Thank you for an amazing first year
In May 2016, I found myself at a crossroads, one of those moments of reckoning where you have to decide if you’ll stare down your fears and apprehensions or be courageous and stand on who you say you are. I chose courage, reinvented myself as the Business Equality Advocate and formally launched the Business Equality Network. Melissa Lowery, our editor, had the same courage and fortitude to follow me on this journey to rethink magazine editorial around business inclusion. BEQ Pride’s unique style of creating and curating content is bold in its intent to illuminate what’s right about business inclusion today. In each issue, we have been able to engage, empower and accelerate a thoughtful approach to a broad dialogue on diversity, diversity & inclusion and the role of economic empowerment in truly enabling the promise of—the right to—the pursuit of happiness.
In each issue of BEQ Pride we’ve shared new stories, ideas, events and most importantly leadership in advancing the cause of business equality through corporate, nonprofit, government, academia and small business.
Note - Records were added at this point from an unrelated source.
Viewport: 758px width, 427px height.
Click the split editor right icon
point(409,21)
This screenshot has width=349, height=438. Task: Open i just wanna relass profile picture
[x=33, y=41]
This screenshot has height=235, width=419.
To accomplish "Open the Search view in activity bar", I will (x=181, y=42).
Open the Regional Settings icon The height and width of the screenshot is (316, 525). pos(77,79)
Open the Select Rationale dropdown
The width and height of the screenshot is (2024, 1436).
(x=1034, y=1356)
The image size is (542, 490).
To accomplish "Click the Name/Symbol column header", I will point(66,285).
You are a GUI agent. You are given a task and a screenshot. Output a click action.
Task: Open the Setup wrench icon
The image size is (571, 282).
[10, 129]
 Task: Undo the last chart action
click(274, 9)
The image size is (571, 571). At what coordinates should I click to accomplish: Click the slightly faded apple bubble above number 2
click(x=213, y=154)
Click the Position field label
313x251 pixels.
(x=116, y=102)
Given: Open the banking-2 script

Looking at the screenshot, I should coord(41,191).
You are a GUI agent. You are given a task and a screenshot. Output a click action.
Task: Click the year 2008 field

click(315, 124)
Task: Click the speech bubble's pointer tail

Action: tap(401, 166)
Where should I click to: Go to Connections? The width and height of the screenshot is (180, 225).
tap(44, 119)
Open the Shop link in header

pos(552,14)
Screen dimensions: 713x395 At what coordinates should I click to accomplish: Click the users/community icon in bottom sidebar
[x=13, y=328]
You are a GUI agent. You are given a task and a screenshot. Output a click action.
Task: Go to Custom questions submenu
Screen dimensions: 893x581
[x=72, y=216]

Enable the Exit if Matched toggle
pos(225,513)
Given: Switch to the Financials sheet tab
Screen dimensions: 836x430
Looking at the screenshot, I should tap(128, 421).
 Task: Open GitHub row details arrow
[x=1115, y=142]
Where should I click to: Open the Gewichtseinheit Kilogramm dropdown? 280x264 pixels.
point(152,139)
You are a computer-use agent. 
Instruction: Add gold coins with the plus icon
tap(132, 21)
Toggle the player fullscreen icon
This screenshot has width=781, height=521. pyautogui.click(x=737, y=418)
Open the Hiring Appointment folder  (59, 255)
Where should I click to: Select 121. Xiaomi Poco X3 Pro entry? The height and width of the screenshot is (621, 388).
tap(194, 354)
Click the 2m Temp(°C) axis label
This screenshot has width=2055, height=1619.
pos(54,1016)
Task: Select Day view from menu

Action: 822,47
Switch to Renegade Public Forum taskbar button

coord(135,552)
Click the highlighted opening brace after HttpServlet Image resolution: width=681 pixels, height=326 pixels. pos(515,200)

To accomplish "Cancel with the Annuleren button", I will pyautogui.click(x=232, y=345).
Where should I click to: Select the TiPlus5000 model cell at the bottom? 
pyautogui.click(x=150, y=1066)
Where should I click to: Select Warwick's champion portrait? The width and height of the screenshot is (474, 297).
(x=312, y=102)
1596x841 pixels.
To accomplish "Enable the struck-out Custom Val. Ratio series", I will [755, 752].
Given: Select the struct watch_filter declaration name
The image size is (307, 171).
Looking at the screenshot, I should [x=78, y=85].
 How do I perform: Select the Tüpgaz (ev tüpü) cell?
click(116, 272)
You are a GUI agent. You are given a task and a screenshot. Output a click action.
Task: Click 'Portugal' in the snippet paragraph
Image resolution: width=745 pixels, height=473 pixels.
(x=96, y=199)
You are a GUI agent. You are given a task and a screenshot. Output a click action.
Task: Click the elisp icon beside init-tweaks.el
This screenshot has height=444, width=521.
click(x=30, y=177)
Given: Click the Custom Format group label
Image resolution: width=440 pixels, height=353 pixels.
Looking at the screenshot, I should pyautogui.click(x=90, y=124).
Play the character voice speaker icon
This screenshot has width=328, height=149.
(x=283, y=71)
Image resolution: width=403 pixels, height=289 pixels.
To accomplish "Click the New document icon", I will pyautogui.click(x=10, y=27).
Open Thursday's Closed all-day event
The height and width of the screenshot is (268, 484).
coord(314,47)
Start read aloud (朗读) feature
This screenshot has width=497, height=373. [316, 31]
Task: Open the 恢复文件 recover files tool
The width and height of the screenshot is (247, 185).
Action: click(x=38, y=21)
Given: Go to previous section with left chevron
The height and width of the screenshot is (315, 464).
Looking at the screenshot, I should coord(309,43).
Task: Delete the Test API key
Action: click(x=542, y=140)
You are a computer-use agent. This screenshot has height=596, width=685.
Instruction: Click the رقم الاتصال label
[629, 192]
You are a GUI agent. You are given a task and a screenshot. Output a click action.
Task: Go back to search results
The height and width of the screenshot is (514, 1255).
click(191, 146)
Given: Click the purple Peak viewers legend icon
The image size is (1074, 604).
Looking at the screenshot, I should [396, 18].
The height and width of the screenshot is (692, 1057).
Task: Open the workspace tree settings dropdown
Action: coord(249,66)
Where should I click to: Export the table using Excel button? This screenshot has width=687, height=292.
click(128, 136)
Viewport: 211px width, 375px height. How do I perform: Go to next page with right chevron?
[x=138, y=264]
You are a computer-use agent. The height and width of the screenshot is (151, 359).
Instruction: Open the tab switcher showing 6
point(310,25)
In the coming years, we will expand our special brand of business equality to dedicated print magazines that are woman and minority focused, as well as more editorial focused on veteran and persons with disabilities.
In this issue of BEQ Pride, we continue our tradition of sharing what’s going right in the world of Inclusion. Our cover feature is a celebration of IBM’s Eminence. Eminence is a conferred high status or importance due to marked superiority; in this case, LGBTQ business equality. With almost 50 years of including diverse businesses in their supply chain and recognition as a global leader in LGBTQ business equality, our editorial board and Award Review Committee’s evaluation of each submission found IBM with superior qualifications, closely followed by Ameren, JPMorgan Chase and Nationwide, our finalists. Our congratulations go out to these amazing organizations for their consistent support of diverse communities.
Also in this issue, Sam Brinton, a nuclear engineer with a penchant for policy and our Millennial spotlight, shares their story of hardship and triumph as an advisor to two presidential administrations on nuclear science after surviving an attempted conversion therapy.
Hip Chick Farms, an LGBTQ certified firm, shares how they set out to live their beliefs around sustainable food systems and to grow their own food and raise their own animals— their pursuit of happiness.
Workplace Options is a global leader in workplace benefit services whose co-owner and COO, Alan Buie-King, happens to be a member of the LGBTQ community. Buie-King is an out leader living a life of passion and helping people.
Stanford’s weeklong leadership boot camp caters to high-potential leaders who identify as LGBTQ, and Beth Parker, public relations director of PricewaterhouseCoopers in Washington, D.C., shares how the program helped her “to embrace the idea of not just being out, but being visible.”
These are just highlights of what’s in store for you in this issue and hint at what’s to come.